ExESDB PubSub Integration with ExESDBGater

This guide covers the comprehensive PubSub integration between ExESDB and ExESDBGater, enabling real-time monitoring, observability, and event-driven architecture.

Overview

ExESDB integrates with ExESDBGater's structured messaging system to provide real-time visibility into system operations, health status, performance metrics, and diagnostic information. This integration enables dashboards, monitoring tools, and external systems to receive live updates about cluster state changes.

ExESDBGater Message System

ExESDB leverages ExESDBGater's 9 dedicated PubSub instances:

PubSub InstancePurposeMessage Types
:ex_esdb_systemSystem lifecycle and configurationSystemLifecycle, SystemConfig
:ex_esdb_healthHealth monitoring and statusNodeHealth, ClusterHealth, ComponentHealth
:ex_esdb_metricsPerformance metricsPerformanceMetric, ThroughputMetric, LatencyMetric
:ex_esdb_lifecycleProcess and node lifecycleProcessLifecycle, ClusterMembership
:ex_esdb_alertsCritical alerts and notificationsSystemAlert, AlertAck, AlertEscalation
:ex_esdb_auditAudit trail and complianceDataChange, AdminAction, AccessLog
:ex_esdb_diagnosticsDebug and troubleshootingDebugTrace, PerformanceAnalysis
:ex_esdb_securitySecurity eventsAuthEvent, AccessViolation, SecurityAlert
:ex_esdb_loggingLog aggregationLogEntry, LogSummary, LogRotation

Integration Helper Module

The ExESDB.PubSubIntegration module provides a centralized, idiomatic Elixir interface:

# System lifecycle events
ExESDB.PubSubIntegration.broadcast_system_lifecycle(:started, :ex_esdb, "0.8.0")

# Health updates
ExESDB.PubSubIntegration.broadcast_health_update(:store_worker, :healthy, %{store_id: "main"})

# Performance metrics
ExESDB.PubSubIntegration.broadcast_metrics(:persistence, %{
  operations_count: 1000,
  duration_ms: 250,
  success_count: 995,
  error_count: 5
})

# Critical alerts
ExESDB.PubSubIntegration.broadcast_alert(:node_failure, :critical, "Node down", %{node: :node1})

Core Integration Points

1. System Lifecycle (ExESDB.System)

Broadcasts system startup, shutdown, and configuration changes:

# Startup broadcast
ExESDB.PubSubIntegration.broadcast_system_lifecycle(
  :started, 
  :ex_esdb, 
  Application.spec(:ex_esdb, :vsn)
)

# Configuration change broadcast
ExESDB.PubSubIntegration.broadcast_system_config(
  :store_config,
  %{store_id: store_id, enabled: true},
  topic: "config"
)

2. Store Operations (ExESDB.StoreWorker)

Broadcasts store lifecycle and health events:

# Store health update
ExESDB.PubSubIntegration.broadcast_health_update(
  :store_worker,
  :healthy,
  %{store_id: store_id, status: :running}
)

# Store failure alert
ExESDB.PubSubIntegration.broadcast_alert(
  :store_failure,
  :critical,
  "Store worker failed",
  %{store_id: store_id, reason: reason}
)

3. Health Monitoring (ExESDB.Monitoring.HealthChecker)
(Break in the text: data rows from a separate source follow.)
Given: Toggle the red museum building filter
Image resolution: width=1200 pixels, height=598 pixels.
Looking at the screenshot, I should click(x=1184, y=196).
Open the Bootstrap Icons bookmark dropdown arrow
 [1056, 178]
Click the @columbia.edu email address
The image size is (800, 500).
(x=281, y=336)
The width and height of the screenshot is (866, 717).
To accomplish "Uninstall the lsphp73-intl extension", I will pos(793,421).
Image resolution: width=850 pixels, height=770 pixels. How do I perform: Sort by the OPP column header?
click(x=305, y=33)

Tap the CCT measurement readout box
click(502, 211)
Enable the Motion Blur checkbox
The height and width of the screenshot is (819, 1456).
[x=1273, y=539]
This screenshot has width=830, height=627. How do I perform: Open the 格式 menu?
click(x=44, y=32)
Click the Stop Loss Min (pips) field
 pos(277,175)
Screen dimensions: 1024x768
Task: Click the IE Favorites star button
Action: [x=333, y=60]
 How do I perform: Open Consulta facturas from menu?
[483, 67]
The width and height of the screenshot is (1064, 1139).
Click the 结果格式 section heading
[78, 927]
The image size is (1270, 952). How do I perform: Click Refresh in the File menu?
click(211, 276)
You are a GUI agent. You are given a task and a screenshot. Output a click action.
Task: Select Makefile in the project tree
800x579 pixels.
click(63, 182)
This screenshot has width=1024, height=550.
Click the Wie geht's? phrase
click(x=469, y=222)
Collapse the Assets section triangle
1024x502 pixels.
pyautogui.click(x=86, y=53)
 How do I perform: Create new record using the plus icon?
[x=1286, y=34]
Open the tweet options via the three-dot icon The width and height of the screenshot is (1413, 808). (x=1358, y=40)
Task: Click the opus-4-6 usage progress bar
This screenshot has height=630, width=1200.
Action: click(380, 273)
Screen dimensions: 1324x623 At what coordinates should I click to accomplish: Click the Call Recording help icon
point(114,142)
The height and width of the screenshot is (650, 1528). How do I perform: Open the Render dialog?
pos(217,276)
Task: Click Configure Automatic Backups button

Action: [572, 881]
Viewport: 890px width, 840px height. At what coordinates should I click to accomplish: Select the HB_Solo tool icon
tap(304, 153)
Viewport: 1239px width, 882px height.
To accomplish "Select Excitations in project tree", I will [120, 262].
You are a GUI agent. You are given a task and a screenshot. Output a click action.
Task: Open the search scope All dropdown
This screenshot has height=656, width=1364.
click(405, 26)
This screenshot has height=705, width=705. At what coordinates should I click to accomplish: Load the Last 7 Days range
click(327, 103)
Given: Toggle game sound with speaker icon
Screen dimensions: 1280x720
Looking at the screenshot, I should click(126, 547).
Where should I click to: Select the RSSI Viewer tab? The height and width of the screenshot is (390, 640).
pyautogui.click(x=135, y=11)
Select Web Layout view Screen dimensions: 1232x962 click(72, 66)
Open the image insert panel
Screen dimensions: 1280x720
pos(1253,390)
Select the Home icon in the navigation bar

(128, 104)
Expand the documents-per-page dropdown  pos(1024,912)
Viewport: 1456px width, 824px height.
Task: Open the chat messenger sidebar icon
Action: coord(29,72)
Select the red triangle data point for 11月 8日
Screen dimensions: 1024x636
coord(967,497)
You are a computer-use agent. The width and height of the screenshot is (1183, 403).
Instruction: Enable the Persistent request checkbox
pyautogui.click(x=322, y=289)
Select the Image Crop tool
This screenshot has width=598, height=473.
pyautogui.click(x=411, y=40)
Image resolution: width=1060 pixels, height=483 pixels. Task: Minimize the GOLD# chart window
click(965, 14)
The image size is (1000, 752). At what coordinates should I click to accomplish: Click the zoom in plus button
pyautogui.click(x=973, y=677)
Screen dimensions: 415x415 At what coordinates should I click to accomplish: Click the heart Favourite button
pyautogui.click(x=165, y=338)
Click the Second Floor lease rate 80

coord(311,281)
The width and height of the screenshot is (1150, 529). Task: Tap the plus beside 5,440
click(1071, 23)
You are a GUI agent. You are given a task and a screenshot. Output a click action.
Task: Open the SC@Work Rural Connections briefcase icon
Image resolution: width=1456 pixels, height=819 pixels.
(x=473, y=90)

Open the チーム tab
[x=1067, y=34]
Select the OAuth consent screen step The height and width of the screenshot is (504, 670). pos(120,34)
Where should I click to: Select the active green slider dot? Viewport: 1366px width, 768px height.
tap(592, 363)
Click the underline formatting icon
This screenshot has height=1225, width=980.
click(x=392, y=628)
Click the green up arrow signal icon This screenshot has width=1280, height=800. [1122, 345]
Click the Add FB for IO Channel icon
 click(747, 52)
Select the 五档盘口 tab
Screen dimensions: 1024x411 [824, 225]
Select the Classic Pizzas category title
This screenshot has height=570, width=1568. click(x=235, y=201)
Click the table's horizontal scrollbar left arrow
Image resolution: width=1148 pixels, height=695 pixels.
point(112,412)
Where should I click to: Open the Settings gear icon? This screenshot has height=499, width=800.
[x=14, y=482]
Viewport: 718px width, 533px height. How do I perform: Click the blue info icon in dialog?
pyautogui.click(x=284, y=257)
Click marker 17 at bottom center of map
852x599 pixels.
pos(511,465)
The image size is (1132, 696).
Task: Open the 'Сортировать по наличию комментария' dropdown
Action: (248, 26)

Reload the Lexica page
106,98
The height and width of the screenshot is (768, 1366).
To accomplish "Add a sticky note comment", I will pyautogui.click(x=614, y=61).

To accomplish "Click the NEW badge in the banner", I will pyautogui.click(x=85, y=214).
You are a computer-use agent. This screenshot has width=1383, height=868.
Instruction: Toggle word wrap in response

Broadcasts system health and resource utilization:

ExESDB.PubSubIntegration.broadcast_health_update(
  :health_checker,
  health_status,
  %{
    cpu_usage: 45.2,
    memory_usage: 67.8,
    disk_usage: 23.1,
    check_duration_ms: 150
  }
)

4. Cluster Monitoring (ExESDB.NodeMonitor)

Broadcasts cluster events and node status:

# Node failure alert
ExESDB.PubSubIntegration.broadcast_alert(
  :node_failure,
  :critical,
  "Node disconnected",
  %{node: down_node, cluster_size: length(connected_nodes)}
)

# Cluster health update
ExESDB.PubSubIntegration.broadcast_cluster_health(
  connected_nodes,
  [down_node],
  :node_down
)

5. Persistence Monitoring (ExESDB.PersistenceWorker)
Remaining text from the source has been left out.